The confession put Mr. Gosling, a well-known figure who has made dozens of documentaries for radio and television, in the center of a furious long-running debate about euthanasia in Britain. But if he was defying the authorities to do something about it, they called his bluff. On Wednesday, Mr. Gosling was arrested on suspicion of murder and taken to a Nottinghamshire police station for questioning. He has not yet been formally charged.
In interviews after the initial broadcast, Mr. Gosling refused to name the man he said he had killed or to reveal where the killing took place. He has also said that he would not give the name to the police.
Assisted suicide is illegal in England and Wales (Scotland has its own legal system) and carries a sentence of up to 14 years in prison. But though the law seems perfectly clear, it is full of ambiguity. Recent cases have tested when and in what way the state is prepared to intervene.
In September, the director of public prosecutions, Keir Starmer, issued interim guidelines laying out factors he said the state would consider in deciding when to file charges in cases of assisted suicide. These include whether the deceased wanted to die and was incurably ill, and whether the deceased was 18 or older and competent to make decisions.
Mr. Starmer was responding to a lawsuit brought by Debbie Purdy, who has multiple sclerosis and wants assurances that her husband will not be prosecuted if he helps her end her life.
In the last decade, dozens of terminally ill Britons have traveled to Switzerland, where assisted suicide is legal, and killed themselves with the help of friends or family members. No one has yet been charged in connection with the deaths.

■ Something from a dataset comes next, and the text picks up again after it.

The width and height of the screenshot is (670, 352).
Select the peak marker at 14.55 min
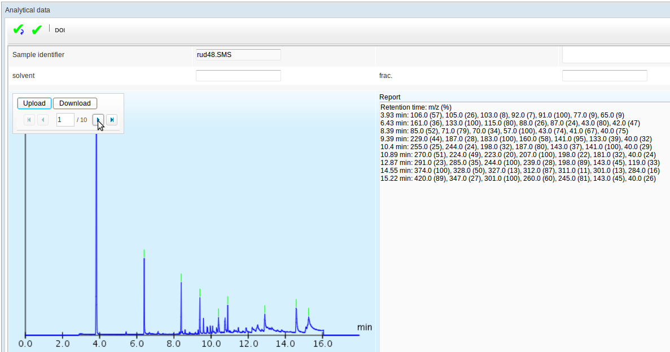point(296,303)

But in two high-profile cases this year, two mothers were prosecuted in connection with the deaths of gravely ill children in Britain.
In one case, Frances Inglis, 57, was sentenced to life in prison after injecting her severely brain-damaged 22-year-old son, Thomas, with heroin, as he lay in a nursing home. She said she had acted out of love and that Thomas, who had jumped from a moving ambulance after being injured in a brawl in 2007, had never been able to express his desire to end his life.
In the second case, Bridget Kathleen Gilderdale, 55, was acquitted of attempted murder after helping her 31-year-old daughter, Lynn, kill herself with a lethal cocktail of drugs. The circumstances seemed clearer: for 17 years Lynn had suffered from severe myalgic encephalomyelitis that left her bedridden, in severe pain and unable to eat except through a tube. She had yearned to die, the evidence showed, and had tried several times to commit suicide before begging her mother to help her in her final attempt.
The judge in that case condemned the prosecution for bringing the case and praised the jury for its “common sense, decency and humanity.” The courtroom erupted in cheers as the verdict was announced.
Mr. Gosling’s confession raised a flurry of condemnation from groups opposing assisted suicide. In several interviews the next day, on radio and television, Mr. Gosling said he had no regrets.
He also said that he had promised his former partner that he would help him end his life if the pain became unbearable.
“I did the right thing,” he told the BBC. “If there’s a heaven and he’s looking down, he’d be proud of me.”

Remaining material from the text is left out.